Air Force leadership reinforced the critical nature and future of intelligence, surveillance and reconnaissance missions April 26 to a group of civic and industry leaders as well as media members attending the Air Force Association’s monthly breakfast in Arlington, Va.
The Air Force Association’s breakfast program is a monthly series that provides a venue for senior Air Force and Department of Defense leaders to communicate directly with the public and the press.
The key speaker, Lt. Gen. Larry D. James, the deputy chief of staff for ISR at Headquarters U.S. Air Force, spoke about how ISR is done today, and where it is headed in the future.
Right now, there are more than 20,000 Airmen working ISR missions on a daily basis, according to James. Of that number, more than 1,000 are deployed across all combatant command areas executing joint-service missions right now. They are collecting, processing, analyzing and disseminating more than 1.3 million megabytes of information per day, said the general.
“The Air Force truly is all in when it comes to conducting this ISR mission in support of our joint partners around the globe,” said James. “If you look across the ISR enterprise, we fly about 1,500 hours of airborne ISR missions every day.”
He said that includes more than 1,000 hours of full-motion video daily, as well. The Airmen then take this information and produce more than 1,400 intelligence products each day. The Air Force then fuses intelligence information and brings it to partners through a flexible global network called the Distributed Common Ground System.
“So I would offer, frankly, that this is probably the gold standard of today in terms of intelligence processing capability on a global scale,” said James.
The general said that the Air Force is now looking at how these large amounts of data are being used, and more importantly, how they will be used in the future. Specifically, he said, the Air Force is examining how the ISR enterprise needs to look in the next decades.
The future of ISR is going to be network-centric, he said, with the information being readily available in a way that is efficient and useable. He said in the future, the speed and effectiveness of analysts using these huge amounts of information will be more crucial than ever before.

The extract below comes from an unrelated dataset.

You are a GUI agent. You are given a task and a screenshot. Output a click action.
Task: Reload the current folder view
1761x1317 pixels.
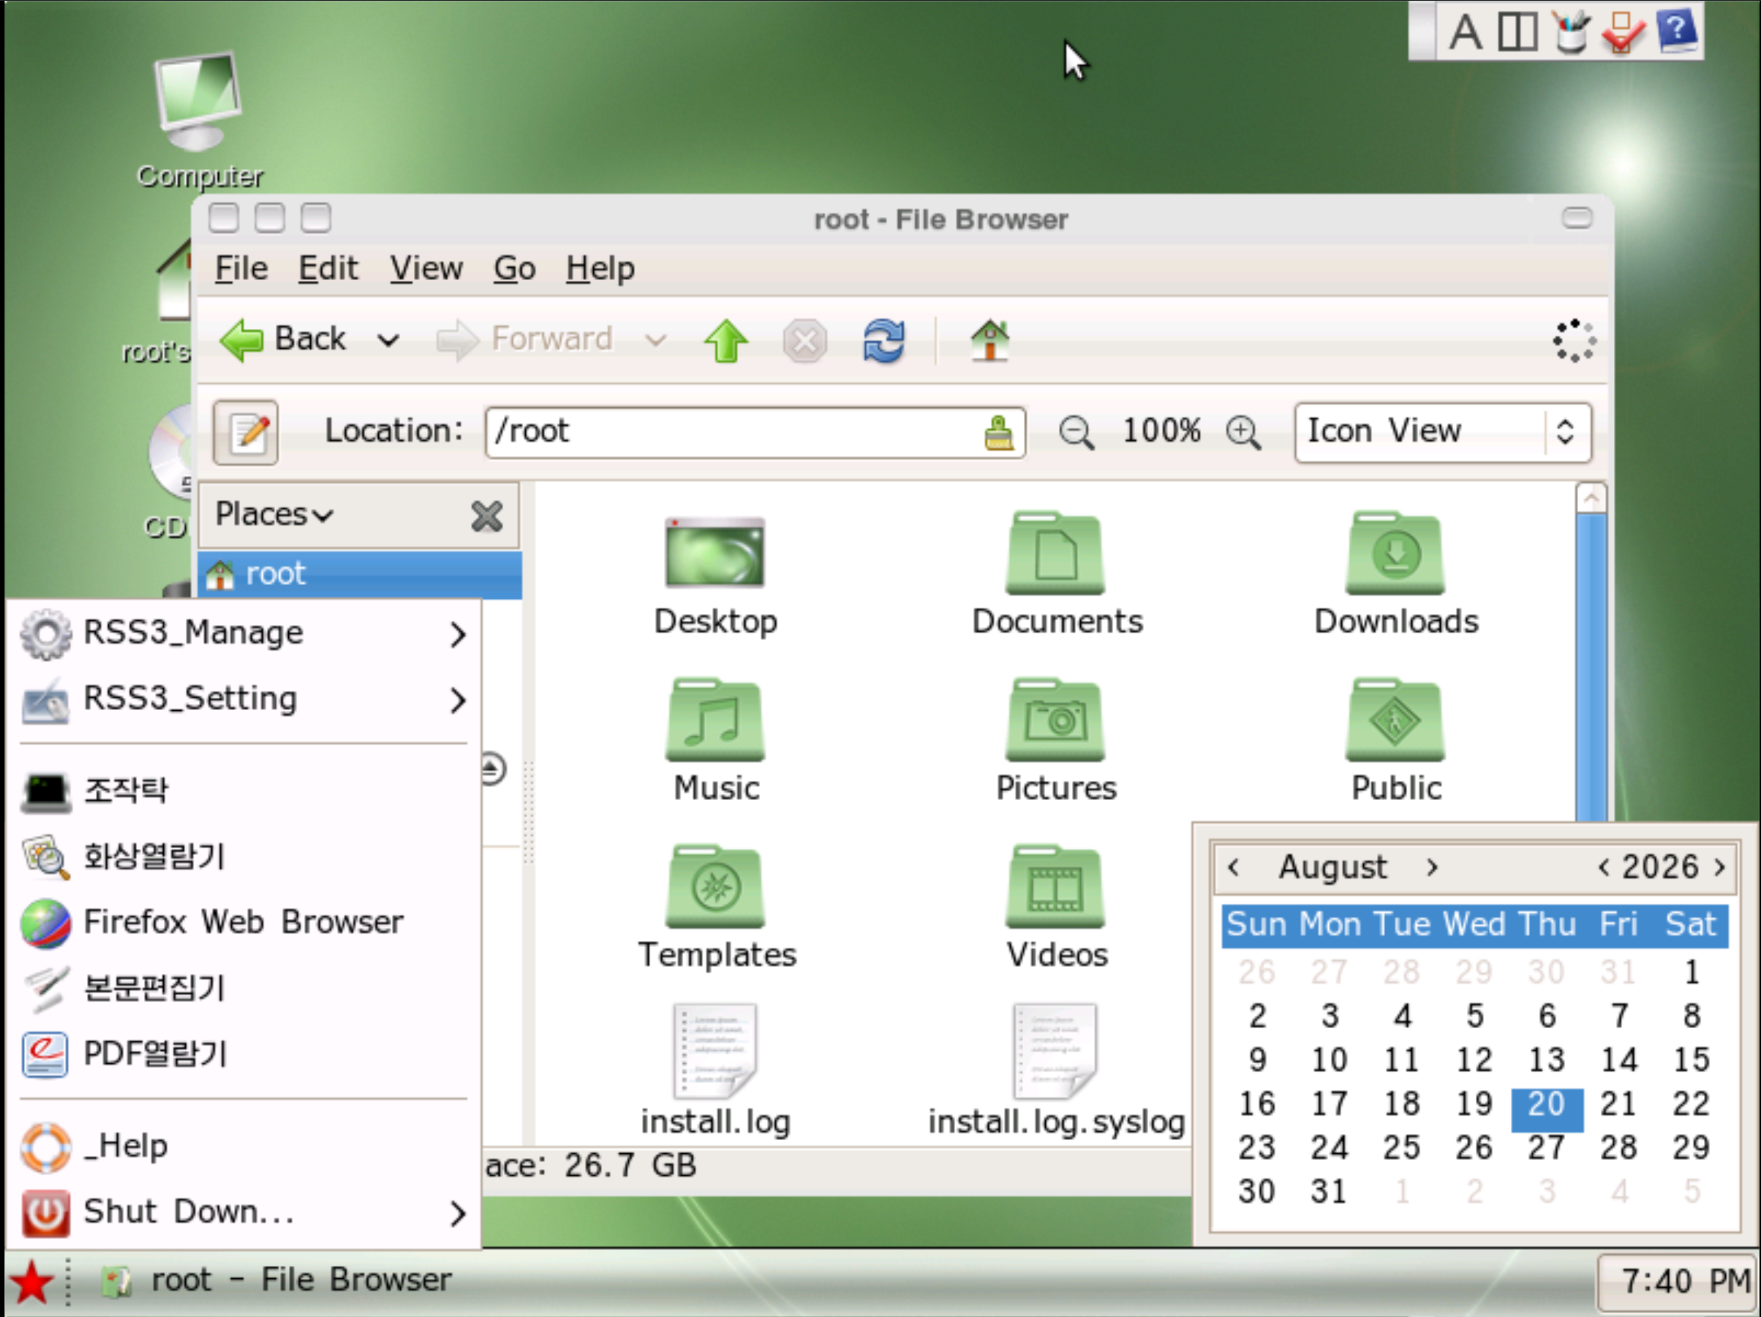(x=884, y=341)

“You have to have the ability to reach into the network or reach into the cloud, however you want to define that, and gather the data you need to get as an analyst to solve the problem you’ve been given,” James said.
That means developing a common architecture that allows data to be moved from all domains and across dissimilar platforms rapidly and efficiently.
“Over the course of the last 10 years, we been very good at operating in a permissive environment with airborne capabilities,” the general said.
However, the prospect of operating in a non-permissive environment is driving ISR requirements of the future. For instance, during the outset of conflict in an A2/AD (anti-access/area denial) environment, ISR capabilities that are currently available from remotely piloted vehicles like the MQ-1 Predator and MQ-9 Reaper would be severely limited.
Non-traditional ISR platforms, such as the F-22 Raptor and F-35 Lightning II, both of which have an array of sensors that can be used as intelligence collectors, are capable of and may be used for gathering intelligence inside non-permissive environments, he said. But, these capabilities do not traditionally feed into Air Force ISR, so there is work to be done in integrating non-traditional ISR sources into the global ISR enterprise.
“Ultimately, from an ISR perspective, one of the things that we’re definitely driving to is that this problem-set requires solutions that we bring information in from every domain – air, space and cyber,” James said. “So, how you gather information from each of those domains is going to be extremely important.”